Perth-based Patersons Securities Ltd has agreed to a two-year review of its compliance procedures under an enforceable undertaking to the Australian Securities and Investments Commission, after an investigation into the firm's Canberra operations.
Perth-based Patersons Securities Ltd has agreed to a two-year review process of its compliance procedures under an enforceable undertaking to the Australian Securities and Investments Commission, after an investigation into the firm's Canberra operations.
The review, to be conducted by KPMG, will look into trading accounts, advice provision, risk management procedures, supervision of options trading and training, among other facets of Patersons' business, to see how well it adheres to compliance procedures and compliance documentation.
After the first six months, KPMG will supply Patersons a report outlining any deficiencies in the firm, which Patersons will address in a remedial action plan submitted to ASIC.
After this, Patersons will hire an independent compliance expert to further investigate it, and act upon any deficiencies found, and will repeat the process later the next year.
Patersons was forced into action after ASIC commenced an investigation into the conduct of employees in its Canberra office from October 2004 to November 2005.
The full text of an announcement from ASIC is pasted below
The Australian Securities and Investments Commission today accepted an enforceable undertaking from Patersons Securities Ltd to conduct a comprehensive review of its compliance procedures.
The undertaking follows an investigation commenced by ASIC into the conduct of employees in the Canberra office of Patersons in relation to trading on behalf of clients of Patersons. ASIC's investigation into this conduct is continuing.
ASIC is concerned that Mr Eric Hawley and Mr Scott McAlister, while they were advisers initially with Ord Minnett Securities (Ord Minnett), and from late 2004/early 2005 with Patersons, may have operated discretionary accounts without appropriate authority.

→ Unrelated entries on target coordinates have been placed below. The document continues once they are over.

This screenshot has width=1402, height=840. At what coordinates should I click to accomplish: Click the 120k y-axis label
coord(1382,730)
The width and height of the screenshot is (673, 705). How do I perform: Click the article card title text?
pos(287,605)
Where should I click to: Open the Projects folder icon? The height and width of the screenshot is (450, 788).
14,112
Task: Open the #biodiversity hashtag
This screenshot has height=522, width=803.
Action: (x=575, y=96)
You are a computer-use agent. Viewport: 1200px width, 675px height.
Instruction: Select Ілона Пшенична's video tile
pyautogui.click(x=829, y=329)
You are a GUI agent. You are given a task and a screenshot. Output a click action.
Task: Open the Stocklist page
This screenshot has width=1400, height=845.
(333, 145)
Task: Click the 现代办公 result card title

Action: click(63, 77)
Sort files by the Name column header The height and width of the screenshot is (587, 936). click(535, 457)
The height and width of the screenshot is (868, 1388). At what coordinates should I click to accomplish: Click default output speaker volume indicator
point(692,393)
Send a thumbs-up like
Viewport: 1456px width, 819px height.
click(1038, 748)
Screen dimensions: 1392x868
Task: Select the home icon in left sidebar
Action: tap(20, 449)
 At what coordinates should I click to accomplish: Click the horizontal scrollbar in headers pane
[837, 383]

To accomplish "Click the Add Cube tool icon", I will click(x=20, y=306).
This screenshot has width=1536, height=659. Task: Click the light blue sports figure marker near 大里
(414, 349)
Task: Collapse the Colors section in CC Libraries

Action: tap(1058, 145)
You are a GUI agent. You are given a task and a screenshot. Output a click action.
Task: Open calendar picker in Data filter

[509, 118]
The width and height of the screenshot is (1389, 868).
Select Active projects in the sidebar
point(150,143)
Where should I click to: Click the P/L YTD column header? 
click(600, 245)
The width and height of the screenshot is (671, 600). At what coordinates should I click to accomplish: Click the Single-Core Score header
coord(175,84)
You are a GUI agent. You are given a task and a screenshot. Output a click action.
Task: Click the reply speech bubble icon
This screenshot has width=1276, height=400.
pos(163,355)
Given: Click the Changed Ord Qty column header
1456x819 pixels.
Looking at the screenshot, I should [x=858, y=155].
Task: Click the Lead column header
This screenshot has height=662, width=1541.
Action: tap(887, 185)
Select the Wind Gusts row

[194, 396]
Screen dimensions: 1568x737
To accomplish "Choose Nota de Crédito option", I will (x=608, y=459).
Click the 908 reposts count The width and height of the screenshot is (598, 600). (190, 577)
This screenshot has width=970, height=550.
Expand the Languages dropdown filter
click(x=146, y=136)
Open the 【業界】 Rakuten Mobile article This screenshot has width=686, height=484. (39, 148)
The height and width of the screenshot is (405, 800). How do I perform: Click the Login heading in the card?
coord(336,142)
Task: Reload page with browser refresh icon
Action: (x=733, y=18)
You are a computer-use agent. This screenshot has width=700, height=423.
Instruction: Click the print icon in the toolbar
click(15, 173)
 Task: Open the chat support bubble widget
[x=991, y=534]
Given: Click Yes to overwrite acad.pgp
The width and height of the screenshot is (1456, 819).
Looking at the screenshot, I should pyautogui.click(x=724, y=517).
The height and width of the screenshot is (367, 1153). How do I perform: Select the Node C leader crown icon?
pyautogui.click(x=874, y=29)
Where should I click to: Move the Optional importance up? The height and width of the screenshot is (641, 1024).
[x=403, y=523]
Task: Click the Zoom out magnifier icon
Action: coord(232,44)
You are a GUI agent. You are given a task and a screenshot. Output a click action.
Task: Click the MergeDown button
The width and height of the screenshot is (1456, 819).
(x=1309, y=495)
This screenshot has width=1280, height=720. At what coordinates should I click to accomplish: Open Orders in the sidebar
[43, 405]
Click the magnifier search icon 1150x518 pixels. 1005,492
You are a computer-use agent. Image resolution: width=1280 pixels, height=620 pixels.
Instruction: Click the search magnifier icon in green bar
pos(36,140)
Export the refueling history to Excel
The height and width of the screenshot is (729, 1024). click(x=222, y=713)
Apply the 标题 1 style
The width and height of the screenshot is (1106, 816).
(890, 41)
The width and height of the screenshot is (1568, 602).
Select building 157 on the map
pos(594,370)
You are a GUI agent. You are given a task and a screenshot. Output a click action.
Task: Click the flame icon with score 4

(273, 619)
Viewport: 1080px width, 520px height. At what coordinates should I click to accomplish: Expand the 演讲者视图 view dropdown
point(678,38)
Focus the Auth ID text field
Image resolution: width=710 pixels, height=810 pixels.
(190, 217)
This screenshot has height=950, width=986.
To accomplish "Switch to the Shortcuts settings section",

ASIC is also concerned Messrs Hawley and McAlister may have entered into risky derivatives positions on behalf of clients which were inappropriate for their circumstances and without adequately advising their clients of the risks.
Further, ASIC's investigation raised concerns about the adequate supervision of Mr Hawley and Mr McAlister while at Ord Minnett and Patersons.
ASIC was concerned that Patersons had inadequate systems and procedures in place relating to the:
- monitoring and supervision of the provision of advice to clients in its Canberra office;
- monitoring and supervision of the provision of financial services in its Canberra office;
- monitoring and supervision of the management of discretionary and non-discretionary client accounts;
- monitoring and supervision of the trading conducted by staff in its Canberra office;
- induction and training of staff in its Canberra office;
- transfer of clients and open derivatives positions from Ord Minnett to Patersons; and
- record keeping obligations in respect of the provision of advice and the execution of transactions in its Canberra office.
As a result of these concerns, Patersons has agreed to enter into the undertaking to have its compliance procedures reviewed by an external consultant over a two-year period and for any deficiencies to be rectified over this period.
ASIC has acknowledged that this matter has come to its attention following a notification by Patersons and that Patersons has co-operated with ASIC during its investigation.
'There are considerable risks when operating managed discretionary accounts. Financial services licensees must have comprehensive arrangements in place to manage these risks', ASIC's Executive Director of Enforcement, Ms Jan Redfern said.
ASIC is in ongoing discussions with Ord Minnett regarding its compliance procedures and will consider conducting a detailed review of Ord Minnett's procedures.
ASIC is also in ongoing discussions with Patersons and Ord Minnett to ensure that all clients who have suffered as a result of any misconduct by their advisers receive adequate compensation.
ASIC has obtained orders in the Federal Court of Australia against Mr Hawley requiring him to deliver his passport to his solicitor and restraining him from taking or sending assets out of Australia.